Pertanto, al caso di specie non può che applicarsi la disposizione generale sulla trascrizione delle domande di rivendica di beni immobili e ciò hanno rilevato gli stessi ricorrenti i quali (e precisamente gli […] nel primo motivo del loro ricorso e […] nella seconda parte del suo primo motivo) parlano anche di violazione del principio generale sul <<conflitto delle trascrizioni>>; con il che evidentemente vogliono riferirsi all’art. 2653, n. 1, cod.civ.
Ma al riguardo è facile dimostrare l’infondatezza di tale richiamo, rifacendosi alla interpretazione costante, e in dottrina e in giurisprudenza, di quella disposizione, la quale si deve mettere in correlazione con il principio della successione di soggetti nel processo di cui all’art. 111 cod. proc. civ.; vale a dire che l’effetto particolare della trascrizione della domanda è strettamente in correlazione con il principio dell’attore, onde, con il dare pubblicità alla pretesa del rivendicante, si mira non a risolvere un conflitto sostanziale tra più acquirenti, ma ad impedire che il rivendicante possa essere pregiudicato nel suo diritto se riconosciuto, ove, dopo la domanda giudiziale, l’immobile sia ad altri rivenduto.
Perciò le trascrizioni previste in genere dagli art. 2652 e 2653 non si inquadrano nel principio della efficacia riguardo al conflitto tra più acquirenti, ma hanno gli effetti caso per caso stabiliti dalla legge: per la trascrizione della domanda di rivendica, l’effetto è quello suddetto, in collegamento con la disposizione dell’art. 111 cod. proc. civ.
Di qui, il principio che la trascrizione della domanda è necessaria nei riguardi dei terzi, laddove, nei riguardi del convenuto in rivendicazione, l’effetto della domanda si opera in dipendenza della semplice proposizione della stessa (v. tra le altre, sent. n. 145 del 1952, Foro It., Rep. 1952, voce Trascrizione, nn. 14, 15).

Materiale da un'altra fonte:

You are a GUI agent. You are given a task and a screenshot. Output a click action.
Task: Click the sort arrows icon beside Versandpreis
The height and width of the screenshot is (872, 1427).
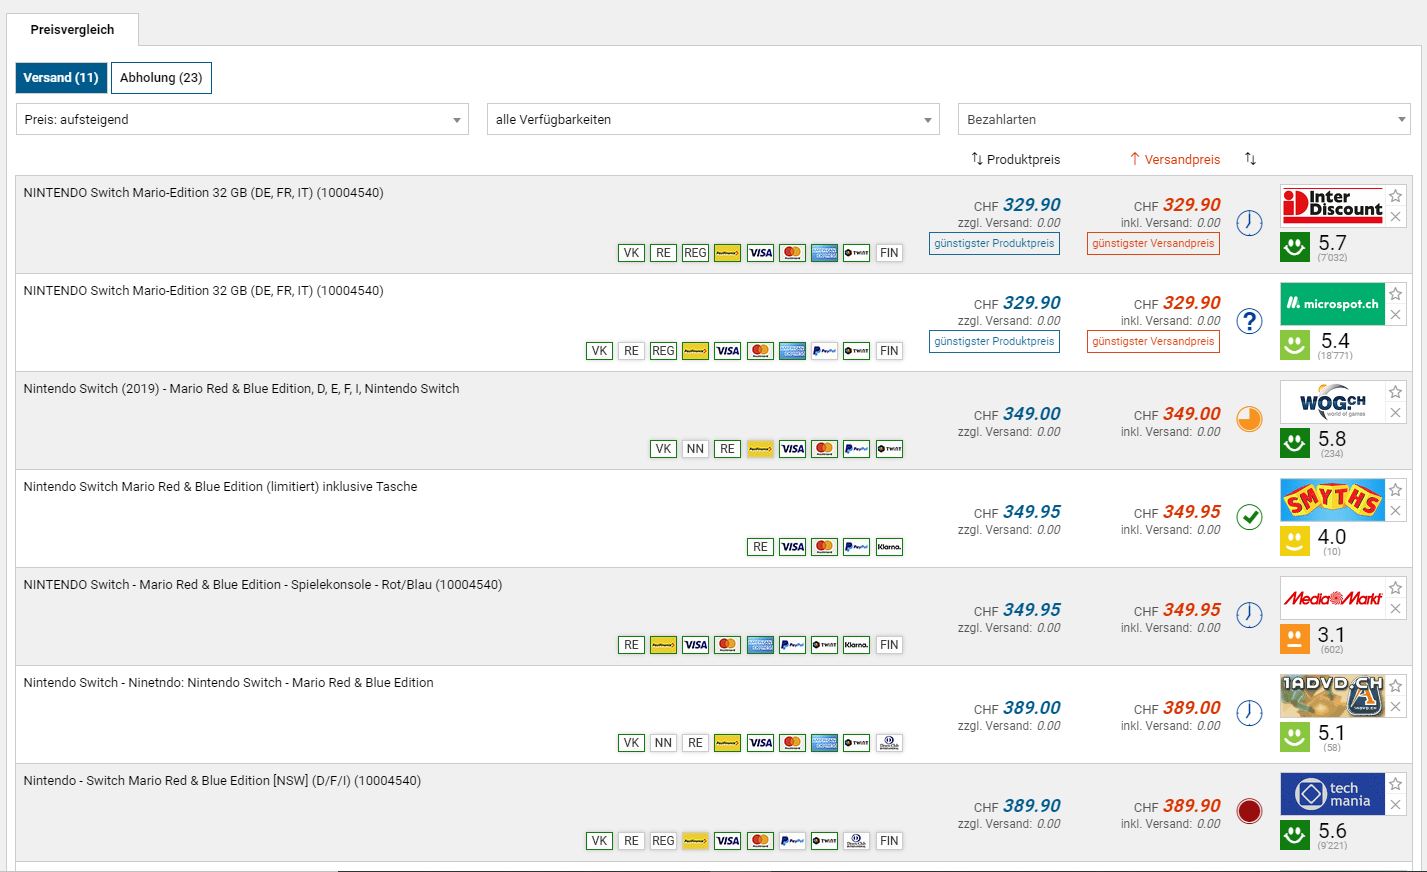pos(1250,159)
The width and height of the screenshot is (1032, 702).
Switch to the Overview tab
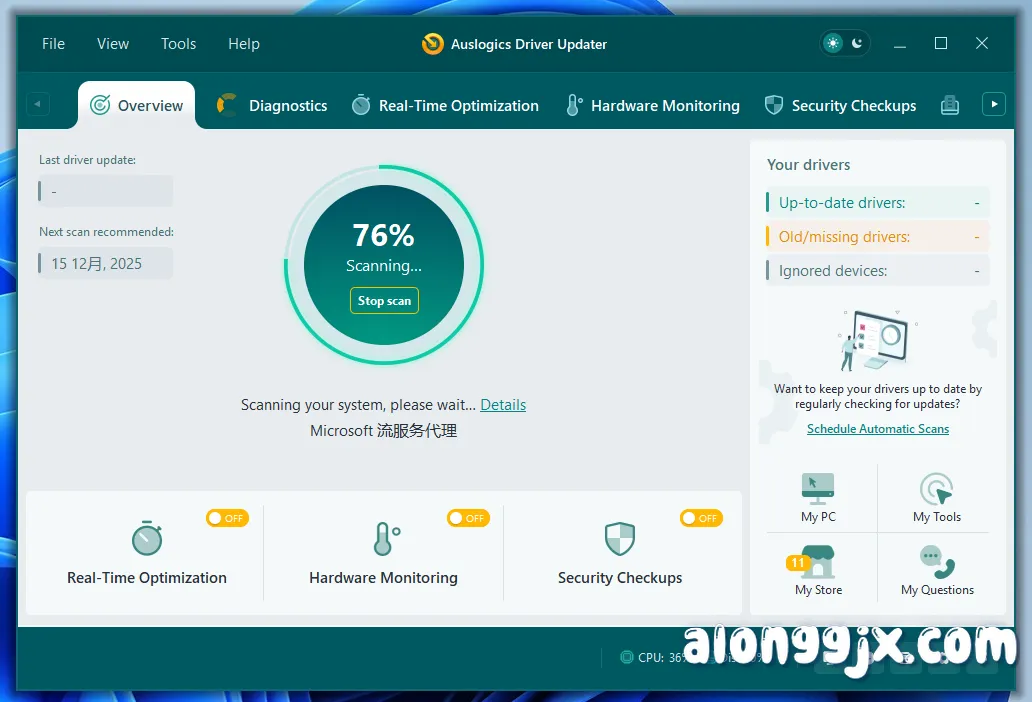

E certamente gli […], riguardo ai beni dagli stessi acquistati anteriormente alla domanda, sono stati, direttamente ed ab origine, convenuti in rivendicazione dalla […].
In conclusione, sia pure per le suddette più precise ragioni, la decisione dei giudici di merito, secondo cui, come accennato, niuna influenza deve avere nella specie il fatto che l’acquisto degli […] fu trascritto anteriormente alla trascrizione della domanda dell’[…], è giuridicamente esatta e, conseguentemente, i primi due motivi del ricorso […] e la seconda parte del primo motivo del ricorso […] devono essere disattesi.